After rolling together–now it sits for 30 minutes with a towel draped over it. Make sure it’s somewhere relatively warm (but not too warm) for it to proof correctly. I happen to like to use the top of my fridge–warm and somewhat kitty-proof.


30 minutes later, after rising and being punched down. You can see it got much bigger just in that short amount of time.


More dough punching. Bread/dough-making is a LOT of upper arm work.


Rolled back up & cut into four with my bench scraper–an awesome tool if you’re going to be doing a lot of dough work.


Rolled out my dough & got them ready to stuff…and realized both my shrimp and onion were unusable (another case of too long between obtaining the ingredients and actually making the recipe). Layered plastic wrap between each of these rounds, stacked them up, and put the stack into a gallon Ziploc bag to hold them in the fridge until the next day so that I could hit the market to restock my supplies.

I sealed the bag, but I should have left about a finger-sized portion of the zipper open so that the air from the rising dough could escape–the bag was fully inflated like a balloon when I pulled them back out the next day.


New onion and shrimp acquired, and the recipe continues. Diced up my onions with a paring knife–but notice: no cooking of these onions other than what happens inside the calzone. I would have at least sautéed or caramelized them.


New, fresh shrimp. I pulled the tails off and cut each of them into about 3 or 4 pieces with my paring knife.


Here’s the stuffing in all its glory–nothing exciting. The brown bits are the can-crab. Again, feel free to get a bit crazier than Simply Delicious here–even a bit of pepper would be welcome.


Stuffing inside the calzone–don’t forget to add the cheese and oregano here like I did and have to open them all back up after sealing them.


One of the calzones I had to open back up and add cheese to. Didn’t detract from anything other than the appearance, but I definitely made them less pretty that way.


After baking–you can see some of the cheese melting out in the lower left hand corner of the picture. These were the best looking two of the bunch, due to my pre-baking-last-minute-cheese-inserting.
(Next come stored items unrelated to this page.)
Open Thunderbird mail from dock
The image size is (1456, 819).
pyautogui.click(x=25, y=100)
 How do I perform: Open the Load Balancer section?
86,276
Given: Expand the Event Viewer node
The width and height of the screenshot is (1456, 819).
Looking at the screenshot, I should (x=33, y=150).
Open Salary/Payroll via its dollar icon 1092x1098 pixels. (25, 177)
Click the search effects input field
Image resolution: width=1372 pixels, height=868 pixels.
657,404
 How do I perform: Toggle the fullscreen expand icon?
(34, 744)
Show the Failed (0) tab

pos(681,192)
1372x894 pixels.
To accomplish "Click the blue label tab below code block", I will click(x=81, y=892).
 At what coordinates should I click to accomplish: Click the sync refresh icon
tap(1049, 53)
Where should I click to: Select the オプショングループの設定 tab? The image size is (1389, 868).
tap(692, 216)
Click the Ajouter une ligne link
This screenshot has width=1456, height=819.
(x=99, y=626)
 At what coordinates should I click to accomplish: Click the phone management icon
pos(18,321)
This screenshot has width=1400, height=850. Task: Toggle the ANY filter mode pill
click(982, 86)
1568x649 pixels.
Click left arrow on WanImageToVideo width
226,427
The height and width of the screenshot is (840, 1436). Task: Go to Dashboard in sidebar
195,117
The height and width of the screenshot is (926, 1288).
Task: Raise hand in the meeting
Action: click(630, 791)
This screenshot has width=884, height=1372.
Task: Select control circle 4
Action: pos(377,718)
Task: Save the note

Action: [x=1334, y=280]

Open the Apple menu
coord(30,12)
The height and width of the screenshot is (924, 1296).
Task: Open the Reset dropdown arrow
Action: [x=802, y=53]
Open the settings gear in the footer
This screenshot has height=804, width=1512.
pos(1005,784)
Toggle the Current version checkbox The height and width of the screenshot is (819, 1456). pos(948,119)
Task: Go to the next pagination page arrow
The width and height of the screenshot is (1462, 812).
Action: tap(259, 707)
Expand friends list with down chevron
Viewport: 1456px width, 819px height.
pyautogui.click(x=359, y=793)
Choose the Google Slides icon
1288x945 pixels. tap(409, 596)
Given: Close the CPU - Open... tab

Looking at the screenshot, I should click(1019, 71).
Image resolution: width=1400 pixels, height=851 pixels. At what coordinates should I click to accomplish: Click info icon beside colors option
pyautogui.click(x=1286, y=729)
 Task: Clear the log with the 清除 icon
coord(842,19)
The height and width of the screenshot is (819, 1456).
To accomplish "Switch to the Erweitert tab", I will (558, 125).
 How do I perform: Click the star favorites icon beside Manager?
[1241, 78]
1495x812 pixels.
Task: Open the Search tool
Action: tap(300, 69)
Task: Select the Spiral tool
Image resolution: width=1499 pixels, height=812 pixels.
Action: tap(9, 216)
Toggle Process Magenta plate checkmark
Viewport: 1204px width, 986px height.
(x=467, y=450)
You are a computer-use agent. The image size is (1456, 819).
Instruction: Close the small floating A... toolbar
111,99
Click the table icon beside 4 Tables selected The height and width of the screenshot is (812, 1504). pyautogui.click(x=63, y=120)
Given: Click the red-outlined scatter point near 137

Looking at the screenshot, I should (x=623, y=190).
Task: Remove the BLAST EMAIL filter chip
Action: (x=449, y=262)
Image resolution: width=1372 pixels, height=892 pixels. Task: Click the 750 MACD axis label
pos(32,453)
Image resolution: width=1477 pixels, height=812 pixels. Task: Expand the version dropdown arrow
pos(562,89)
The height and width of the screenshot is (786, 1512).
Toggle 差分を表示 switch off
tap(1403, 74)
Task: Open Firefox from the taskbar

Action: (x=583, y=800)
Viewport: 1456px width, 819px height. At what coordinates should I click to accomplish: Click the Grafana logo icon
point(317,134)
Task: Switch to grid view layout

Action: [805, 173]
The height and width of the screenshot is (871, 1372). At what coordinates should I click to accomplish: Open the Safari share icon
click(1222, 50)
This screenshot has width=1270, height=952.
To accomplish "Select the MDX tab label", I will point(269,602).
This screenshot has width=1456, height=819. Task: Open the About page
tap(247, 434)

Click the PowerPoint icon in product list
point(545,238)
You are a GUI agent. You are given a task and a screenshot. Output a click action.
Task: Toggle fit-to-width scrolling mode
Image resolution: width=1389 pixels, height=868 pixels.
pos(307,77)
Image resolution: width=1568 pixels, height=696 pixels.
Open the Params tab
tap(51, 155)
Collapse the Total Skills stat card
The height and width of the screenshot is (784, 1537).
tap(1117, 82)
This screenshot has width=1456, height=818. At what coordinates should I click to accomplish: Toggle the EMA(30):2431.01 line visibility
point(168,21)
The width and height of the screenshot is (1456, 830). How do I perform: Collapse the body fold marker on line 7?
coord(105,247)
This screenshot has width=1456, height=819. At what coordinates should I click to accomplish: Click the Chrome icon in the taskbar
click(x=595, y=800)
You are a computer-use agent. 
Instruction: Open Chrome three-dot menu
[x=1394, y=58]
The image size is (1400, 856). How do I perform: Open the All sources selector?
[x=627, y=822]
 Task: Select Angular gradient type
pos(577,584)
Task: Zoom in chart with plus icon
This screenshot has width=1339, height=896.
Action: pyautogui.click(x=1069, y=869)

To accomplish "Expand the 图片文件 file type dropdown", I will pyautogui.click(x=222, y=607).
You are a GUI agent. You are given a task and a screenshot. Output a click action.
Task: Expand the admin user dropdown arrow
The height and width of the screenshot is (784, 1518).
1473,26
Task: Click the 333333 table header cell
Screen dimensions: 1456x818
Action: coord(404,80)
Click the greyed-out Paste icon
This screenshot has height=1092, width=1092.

Final picture of my calzone–I realize now I neglected to take a picture of the insides. Imagine it looking mostly like the one on Simply Delicious’ recipe picture except more cheesy and bland. We added a fridge sauce to it (fridge sauce is made up of various things in the fridge like barbecue sauce, oyster sauce, mayonnaise, ketchup, etc.–whatever’s in the door) and that gave it more flavor, but having flavor baked in would have been 10 times better.

This dough isn’t that bad, but I’d much prefer the Serious Eats recipe I linked above. Make a calzone out of it with better ingredients, and have a much more satisfying meal. And if you came here from a search engine (and got this far), try out some of the other recipes linked here–maybe you’ll find something better than this half-hearted attempt at a seafood calzone.